>> BEGIN Given records

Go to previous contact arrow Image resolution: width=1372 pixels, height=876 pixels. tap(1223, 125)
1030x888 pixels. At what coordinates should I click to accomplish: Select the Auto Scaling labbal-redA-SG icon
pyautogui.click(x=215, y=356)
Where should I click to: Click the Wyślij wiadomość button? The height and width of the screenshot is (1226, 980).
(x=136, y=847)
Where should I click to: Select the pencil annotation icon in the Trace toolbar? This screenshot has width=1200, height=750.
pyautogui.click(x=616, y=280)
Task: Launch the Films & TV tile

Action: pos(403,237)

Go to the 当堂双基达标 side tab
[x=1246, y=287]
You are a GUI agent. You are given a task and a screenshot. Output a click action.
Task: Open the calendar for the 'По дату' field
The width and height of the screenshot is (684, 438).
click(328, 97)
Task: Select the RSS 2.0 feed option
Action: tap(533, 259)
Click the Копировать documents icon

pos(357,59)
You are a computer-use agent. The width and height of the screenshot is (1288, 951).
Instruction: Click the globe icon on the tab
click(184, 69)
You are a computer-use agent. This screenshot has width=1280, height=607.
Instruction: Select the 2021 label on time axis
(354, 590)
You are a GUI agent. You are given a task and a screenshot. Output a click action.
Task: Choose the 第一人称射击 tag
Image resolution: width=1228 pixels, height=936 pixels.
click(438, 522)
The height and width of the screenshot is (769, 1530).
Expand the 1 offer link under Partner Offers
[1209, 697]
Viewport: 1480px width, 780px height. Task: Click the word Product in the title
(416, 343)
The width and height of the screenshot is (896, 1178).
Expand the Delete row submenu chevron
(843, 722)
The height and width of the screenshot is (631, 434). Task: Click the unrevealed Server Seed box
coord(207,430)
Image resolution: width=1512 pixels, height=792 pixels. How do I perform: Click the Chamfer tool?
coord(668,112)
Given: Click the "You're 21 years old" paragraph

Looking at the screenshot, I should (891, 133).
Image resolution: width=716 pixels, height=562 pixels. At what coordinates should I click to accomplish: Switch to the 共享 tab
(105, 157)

>> END Given records

Reproduce the stretch of the records from the line containing "Go to the 当堂双基达标 side tab" through the line containing "pos(357,59)", substituting "date picker" for "calendar" and leaving everything else unchanged.

Go to the 当堂双基达标 side tab
[x=1246, y=287]
You are a GUI agent. You are given a task and a screenshot. Output a click action.
Task: Open the date picker for the 'По дату' field
The width and height of the screenshot is (684, 438).
click(328, 97)
Task: Select the RSS 2.0 feed option
Action: tap(533, 259)
Click the Копировать documents icon

pos(357,59)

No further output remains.